Here I was. Just standing in the rain alone. Just like I always was. No sound played in the darkness besides the rain. How sad. I had been staying out of sight for several days. Not even showing up at the hospital. I left my phone at home. My experiment was proving all of my theories. I really was hoping it would be proven wrong. But in the end I was right. Just like usual. It was to be expected. What was I still doing here… What was the point? I was correct therefore my life has no purpose. No one came looking for me so that meant I was not needed. No one needed me. No one wanted me around. What a sad fate. No matter where I went, no matter how many people I saved all everyone would see when they looked at me was a monster.
I started walking. A slow pace. A soft yet heavy dead pace. I had always known so why? It was illogical for me to get so emotional over this. Alone was all I had. All I ever had. I slipped my hands into my already wet pockets like that would make much of a difference. I was pretty much drenched from standing out here for so long. I was drenched and yet I hardly felt the cold. I had always liked the rain. The thunderstorms. The power that lightning gave was extraordinary. The clash of thunder was always an exciting thing to hear as it promised rain. The soothing patterns of rain.

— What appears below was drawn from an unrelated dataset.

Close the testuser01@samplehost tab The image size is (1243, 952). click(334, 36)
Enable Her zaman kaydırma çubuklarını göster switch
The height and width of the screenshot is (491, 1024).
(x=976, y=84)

Rain gave everyone a chance to be weak. Could anyone really tell the difference between a raindrop and a teardrop? As long as one wasn't full out sobbing then no one would notice. Rain always had a rhythm all its own. A soothing lullaby or an upbeat song. It was not always sad no matter how much people loved to connect the two. So the rain was the only friend I had. Both of us misunderstood. People run from us and hide. People call us cold and unforgiving. People warn their children about us. We didn't have a place to call home. Rain and I.
Though I wanted a place to call home. Somewhere where I felt safe, but no matter where I went I never found that luxury. I was doomed to sit out with the rain. Rain washed away everything to start things freshly. However it never really rained for me in that sense. The past always following me wherever I went. However if it ever did rain would I be washed away too?
I looked up from the gray streets to the light that shone through a window. Granny's was as lively as ever. Seemed like a party was going on. As for why I'd never know. I wasn't willing to guess. I approached the window as close as I dared. Everyone seemed to be having fun. The royals were carefree for once. The Dwarves drinking excitedly. Robin and his men rushing to join them. Belle and Rumplestiltskin seemed to be enjoying whatever was going on. Hook appeared to be trying to entice Emma into something. Ruby and her Grandmother sat behind the counter filled with food and alcohol. Even the Evil Queen was there and for once no one seemed to be bothering her.
I couldn't look at it any longer so I continued walking again. How tragic. Frankenstein was more despised than the EVIL Queen. I could have laughed if I wasn't so emotionally attached to the concept. Father was right. Emotions do nothing, but drag you down. What was I supposed to do to cast them out anyway? Did I really need to kill an innocent to be rid of this pain? If I became the monster everyone wanted I would be in far less pain. After all monsters didn't feel anything.
I stumbled back a few steps and mumbled an apology without looking up for having walked into someone before I continued on my aimless way. Didn't matter where I went. At this point I was content with the idea of just wandering until I collapsed. Anything to forget. I met the concrete hard. I looked up to see some angry drunkard. A bottle still in his hand. It was far colder on the ground, but this was where I belonged in their eyes. The towns eyes. The drunken rant faded out after a while when I made no move to fight back at which point I stood and continued walking.
My life was lonely. Worthless to everyone. What exactly did I have to do to be worth something in their eyes? Why was I always left behind? Funny how people came to me for help then threw me out when they were done with me. Like some kid throwing out an old toy. Pushing me away an imaginary friend. No matter how tightly or loosely I hold on to someone they always leave me. Why couldn't I be worth something? Why does everything have to be so painful and confusing?
I could feel myself shivering though I still couldn't feel the rain. Maybe I was just numb. Please let me forget. Let me start over. Let me try again. Maybe this time… No… I'd no doubt make the same mistakes again. Obsession was in my blood. I'd never have rest. I looked up as the sound of waves crashing pulled me from my thoughts. I fell back on the soaked bench though that didn't matter seeing as I was already drenched. So cold. So painful. Broken. I was alone. Alone. I let my head fall forward again. With a shaky breath I let the sorrowful wails take me. Someone please take me home.